The Lebanon war’s greatest failure

By Vic Rosenthal 

Israel is not the US. Everything in Israel happens faster, time is compressed, everything is more intense. In the early 1980’s when the VCR came to Israel, everybody bought one in the first two weeks. There’s a story (possibly apocryphal) that somebody inspecting a ship bound for Israel could not believe its manifest, which stated that the cargo was made up entirely of VCR’s. How could such a small nation need that many VCR’s?

An Israeli acquaintance emailed on Tuesday that everyone in the country was consumed by the Winograd ‘earthquake’. Politics, like everything else in the country is speeded up and amplified, so this isn’t surprising, despite the fact that the contents of the report weren’t unexpected. But I’m not sure that the objective failures described in the report were the most serious problems that the war uncovered.

The US fought a large-ish war in Vietnam over a period of 16 years, and lost it. Very little changed in the US (except for the families of the 58,000 killed and 158,000 wounded in that war). Israel’s wars are usually over in a matter of days or weeks. It’s generally thought that Israel, unlike the US, can’t afford to lose one, at least in the military sense. The Second Lebanon War, while a political and propaganda defeat for Israel, was not a military loss in the usual sense: Hezbollah suffered far more casualties and did not achieve any territorial gains.

From a political point of view, the outcome was poor. The Arab nations and the Palestinians learned that military options available to them could not defeat the IDF, but could cause enough pain to force Israel to accept a disadvantageous UN resolution.

Of course the Arabs have also come to believe that more of the same (short-range rockets, anti-tank weapons, fiber optic communications systems) will lead to a military victory over Israel. In this they are seriously mistaken, and they will learn it the hard way in the next round. But that’s another story.

Israel’s strategic position also suffered from the war. Apparently the US expected Israel to more or less destroy Hezbollah. This might have set the stage for an American-brokered peace treaty between Israel and Syria in which Syria would reclaim the Golan Heights and by the way become less friendly to terrorists and supplies crossing her border with Iraq.

Instead, Hezbollah has become even more influential in Lebanon, and Israel would be crazy to want to give Syria the Golan in return for any kind of promise. In fact, Israel should worry about being squeezed into doing so anyway by the US. Today’s meeting between Condoleeza Rice and Syrian Foreign Minister Walid Moallem is not a good omen.

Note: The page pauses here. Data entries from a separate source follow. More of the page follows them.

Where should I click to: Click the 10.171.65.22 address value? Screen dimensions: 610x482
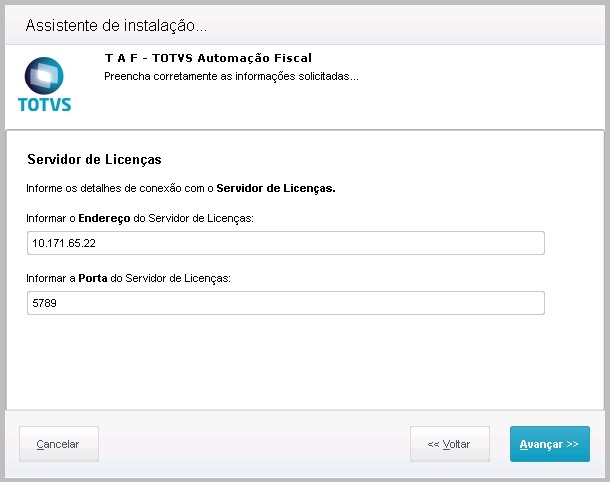coord(64,244)
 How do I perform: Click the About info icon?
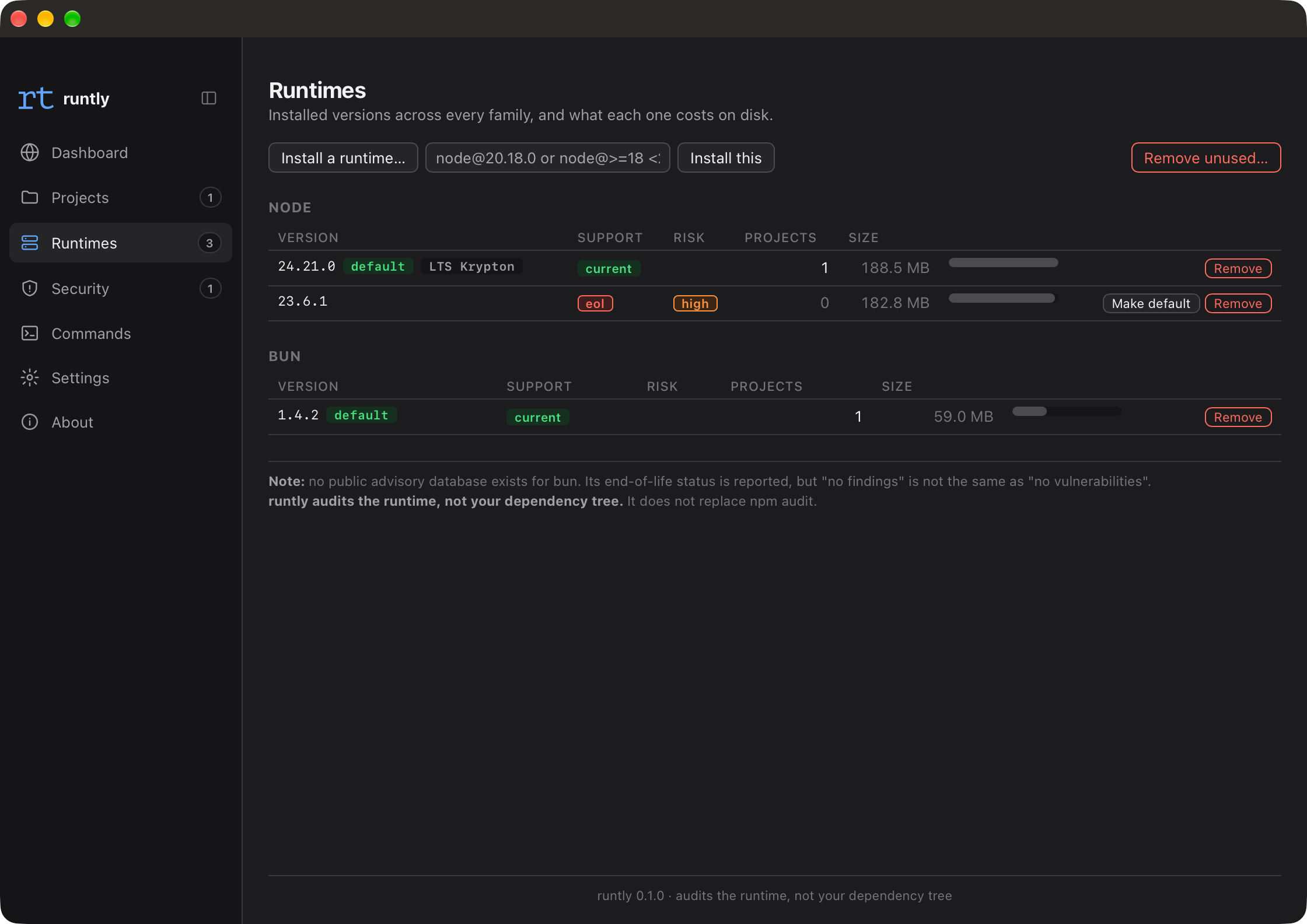[x=30, y=422]
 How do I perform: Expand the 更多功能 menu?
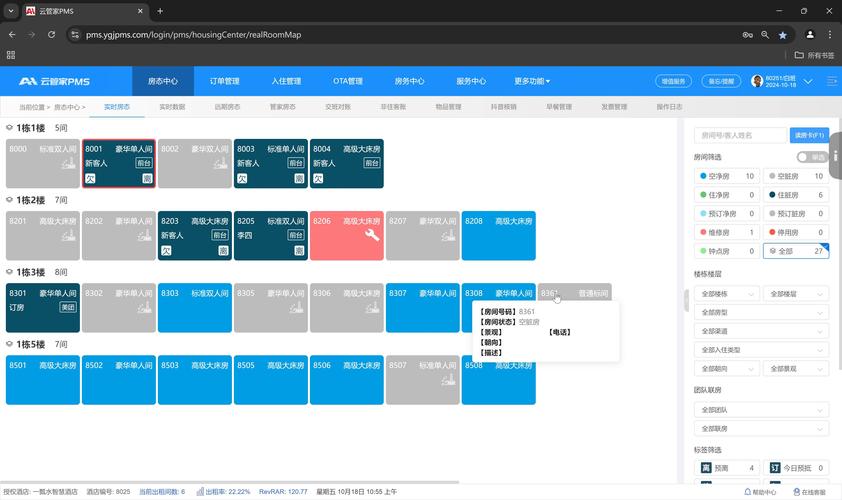click(533, 81)
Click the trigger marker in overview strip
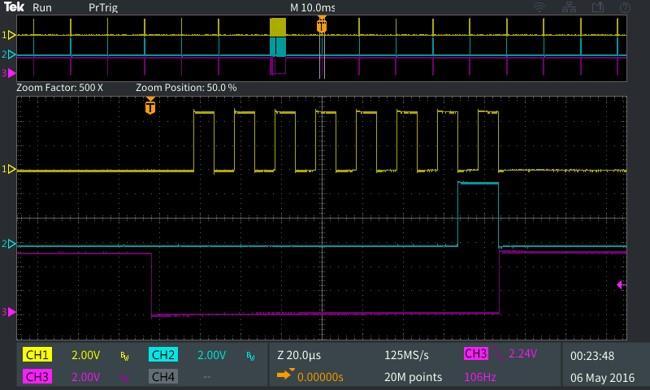 (322, 24)
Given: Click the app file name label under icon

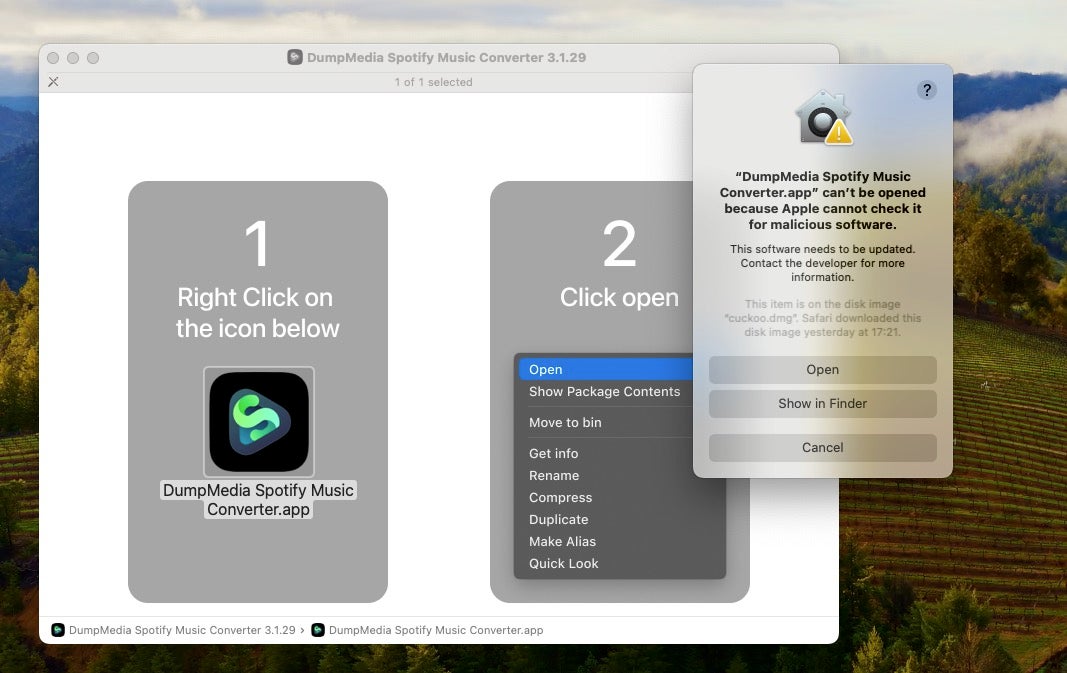Looking at the screenshot, I should (x=258, y=500).
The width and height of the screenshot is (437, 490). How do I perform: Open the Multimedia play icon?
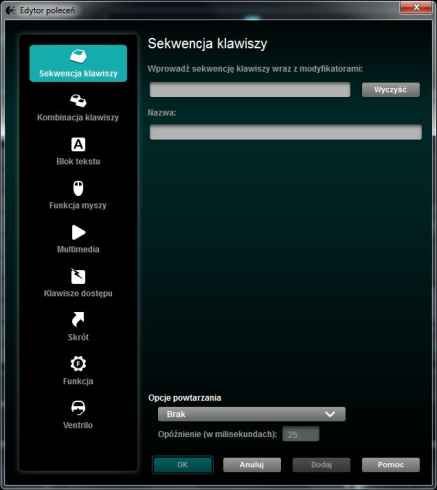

However it was in the area of public relations that Israel suffered a stunning defeat. Although she was the victim of a vicious and unprovoked attack and had a great deal of worldwide public support at the start, the combination of Israel’s bad planning — the initial doomed attempt to force Lebanon to control Hezbollah, the abortive over-use of cluster bombs at the very end of the war, etc. — with Hezbollah’s masterful control of the international press (see Marvin Kalb’s paper on this subject and a summary in the Jerusalem Post) resulted in total victory for Hezbollah in the war of ideas.

I think that Israelis should take some time to read and digest the Kalb paper cited above in addition to the Winograd report.

Hizbullah was able to exploit skillfully the technological innovations wrought by the internet and the demands of the 24/7 news cycle, and constructed the narrative story line for the “first really ‘live’ war in history” where “the camera and the computer” were “weapons of war”…

Hizbullah believed the “historic struggle between Western modernity and Islamic fundamentalism will ultimately be resolved” on the “information battlefield.” Hizbullah’s media strategy was crafted to achieve this end… (Jerusalem Post summary of Kalb paper).

During the war, Hezbollah distributed photos and a story of a destroyed ambulance with a hole right in the center of the painted red cross on the roof, allegedly made by an Israeli missile. Israel was slow and uncertain in response. It took an investigative blogger far from the action to analyze the photos and testimony to show up the report for the complete fraud that it was!

I realize that Israeli officials had much to contend with during the war. But this is simply not an area that can be neglected any longer. Just as the IDF is working feverishly to improve countermeasures, logistics, communications, training, etc. in light of the war, I suggest that Israel needs to carefully study her failure to tell her story — during what passes for peacetime as well as in war — and take the difficult and expensive steps to turn this around.